Friday, February 03, 2006

Cyprus fieldwork: Cypriots' cultural heritage treatments' presentations

Cyprus fieldwork notes extracts

This early morning entry focuses upon presentations of Greek Cypriots' and Turkish Cypriots' treatments of what is considered the other's cultural heritage. Having bought all of the English language newspapers, partly to keep me up-to-date and partly to help me find a place to stay in Lefkosia, I woke up early and continued reading them.

At 5.55am on the 8th of January, I pondered:
How much attention should I pay to Greek and Turkish Cypriots' land claims? Little, I suppose, as they're relatively simple matters of title.
Having one of my brief, but recurrent moments of worry about how innovative and productive my contribution to the resolution of Cypriot conflicts over cultural heritage could be, I asked myself,
Does it matter if I do two-thirds of my fieldwork in Cyprus, but two-thirds of my thesis on the Ilisu Dam Project?
Moving on to consider the different communities' and authorities' actions, I wondered,
How do I avoid relatively one-sided criticism of the Turkish Cypriot government's treatment of cultural property, when the Greek Cypriot government has played such a clever political game?
Reading it back, I felt that reference to the Greek Cypriot authorities' treatment of Turkish Cypriot cultural heritage as a "clever political game" was exceedingly cynical.

This is particularly so given Greek nationalists did not match the Turkish nationalists' intensive and extensive acts of desecration and destruction upon "Greek Cypriot" religious and community sites. Greek nationalists, however, have made and continue to make much political capital from Turkish nationalists' treatment of "their" cultural property.
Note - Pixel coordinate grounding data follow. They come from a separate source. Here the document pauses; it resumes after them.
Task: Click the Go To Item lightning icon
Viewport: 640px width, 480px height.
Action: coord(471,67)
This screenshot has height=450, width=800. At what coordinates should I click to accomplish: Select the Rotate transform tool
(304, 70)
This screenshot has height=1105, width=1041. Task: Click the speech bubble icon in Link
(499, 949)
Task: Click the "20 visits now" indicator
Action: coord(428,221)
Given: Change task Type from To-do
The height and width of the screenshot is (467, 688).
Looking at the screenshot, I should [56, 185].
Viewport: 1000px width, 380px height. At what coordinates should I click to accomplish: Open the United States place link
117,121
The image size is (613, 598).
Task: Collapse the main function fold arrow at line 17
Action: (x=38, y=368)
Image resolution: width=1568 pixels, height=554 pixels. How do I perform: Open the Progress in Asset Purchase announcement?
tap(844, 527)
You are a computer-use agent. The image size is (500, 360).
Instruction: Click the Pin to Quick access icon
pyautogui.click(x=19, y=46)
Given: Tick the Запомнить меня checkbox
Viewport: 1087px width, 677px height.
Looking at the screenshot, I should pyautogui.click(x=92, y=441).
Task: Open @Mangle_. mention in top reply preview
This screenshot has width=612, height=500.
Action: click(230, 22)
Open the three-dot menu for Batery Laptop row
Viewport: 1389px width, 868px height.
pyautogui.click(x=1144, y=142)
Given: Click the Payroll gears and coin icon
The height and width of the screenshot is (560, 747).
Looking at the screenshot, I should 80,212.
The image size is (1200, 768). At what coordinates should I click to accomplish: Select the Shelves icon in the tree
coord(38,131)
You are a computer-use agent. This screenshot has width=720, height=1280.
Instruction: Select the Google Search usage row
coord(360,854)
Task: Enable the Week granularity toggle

The fact that their treatment of "Turkish Cypriot" religious and community sites has been (albeit significantly) better than Turkish nationalists' treatment of "theirs", nevertheless, says more about the Turkish nationalists than it does about the Greek nationalists.

The southern Cypriot community and authorities, moreover, have had legal recognition, international trade, investment and aid and non-governmental organisations' (NGOs') help, which has made protection of all communities' cultural heritage not only financially affordable, but also politically necessary.

The northern Cypriot community and authorities, by contrast, have lacked legal recognition, significant trade, investment and aid and NGOs' intervention, outside of Turkey's support, which has made protection of all communities' cultural heritage not only financially difficult, but also politically unrewarding.

Wrestling with how to present the different individuals', groups' and communities' actions, I considered,
How much of the treatment of cultural heritage was state-run or state-led, how much was nationalists' and others' actions and how much was poverty-driven?

Would it be right to say that by perpetuating the economic privations of the North, the South is, if not engineering, then engendering, the conditions in which what it considers to be its own cultural heritage will be damaged and destroyed?

Still, even then, those Turkish Cypriots, even if looting in dire poverty, appear to be selecting against Greek Orthodox cultural heritage and so introducing an unjustifiable bias.

Moreover, realistically, it is not solely the use or protection that militates against Turkish Cypriot looting of "Turkish" or "Islamic" cultural property, but an affinity with "Turkish Cypriot" cultural heritage and an aggression towards "Greek Cypriot" cultural heritage.
Still worried by the apprent one-sidedness of the criticism, I exclaimed, "Lucky that Matsakis loots too!" and noted that "the Greek soldier asked, 'how can you steal what you own? How can you steal what is yours?'"

Then, contemplating his construction of community and property, which collapsed Greekness and Cypriotness together and assimilated Turkishness within Cypriotness (so what was Turkish was Cypriot, what was Cypriot was Greek Cypriot and what was Greek Cypriot was Greek), I queried,
Is it incorrect or hypocritical of me to argue that cultural heritage in Cyprus is Cypriot, rather than Greek (Cypriot) or Turkish (Cypriot), when I'd (probably) defend descendant communities' control over those artefacts and those sites?

When discussing, I must clarify whether my partners claim primary rights over the cultural property as members of descendant communities within Cypriot society (Greek Cypriot and Turkish Cypriot cultural heritage) or whether they deny the artefacts' and sites' Cypriotness and claim absolute rights over their community's and society's cultural property.
Trying to distinguish the possible nationalist constructions of community and cultural property ownership and stewardship, I wrote:
e.g. Greek cultural heritage in Cyprus, Cypriot cultural heritage and Turkish cultural heritage in Cyprus, or Turkish cultural heritage in Cyprus (the first and last appropriating Cyprus as Greek or Turkish, the second [not necessarily, but, in this case, following the Greek soldier's construction] subsuming Greekness within Cypriotness and expelling Turkishness from Cypriotness, all somehow Hellenising or Turkifying).